There are also some employment opportunities. Bogart said ACP expects to start with about 24 patient “navigators.” The job requires a high school diploma or GED and about a week of on-thejob training. Navigators, who will work under the direction and authority of the medical director, will handle most patient assessments and help patients qualify for Obamacare reimbursement. The salaried positions start at $29,000 a year.
There will also be employment opportunities for security professionals or as Bogart calls it, “Our Integrity Team.” He hopes to talk with some retired local police chiefs about heading the team. “Integrity and safety is very important to ACP,” he added.
A Columbus restaurateur already has an option to purchase the former Burger King restaurant. Samuel Kush hopes to license the Beatles song, “Yellow Submarine” to use as the name of his gluten-free sub shop. Kush plans to use hemp flour as part of his gluten-free blend.

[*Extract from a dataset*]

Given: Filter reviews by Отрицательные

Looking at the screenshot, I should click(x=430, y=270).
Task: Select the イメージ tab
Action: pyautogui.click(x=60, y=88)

Not surprisingly, not everyone is thrilled with idea of selling marijuana legally for any reason. Opponents have formed Residents Opposed to All Cultivated Hemp or ROACH for short. “This so-called ‘clinic’ will attract dopers from all over the country. They might be spending money in our restaurants, but the stoners will also be pulling out in front of other vehicles, causing hundreds of wrecks,” one ROACH member said. “We know it’s all about the tax money, but at some point we have to put our morals ahead of money,” another member said. “We’re selling our souls for a free ride. If the village needs more money, let’s get it the old-fashioned way. Cut expenses or ask voters to pay more taxes.”
Local residents will have an opportunity to have their say at a 7 a.m. hearing on Tuesday, April 1, in the Buckeye Lake Village offices on Ohio 79. Doobie said officials are willing to listen to everyone. “We’re not just blowing smoke.”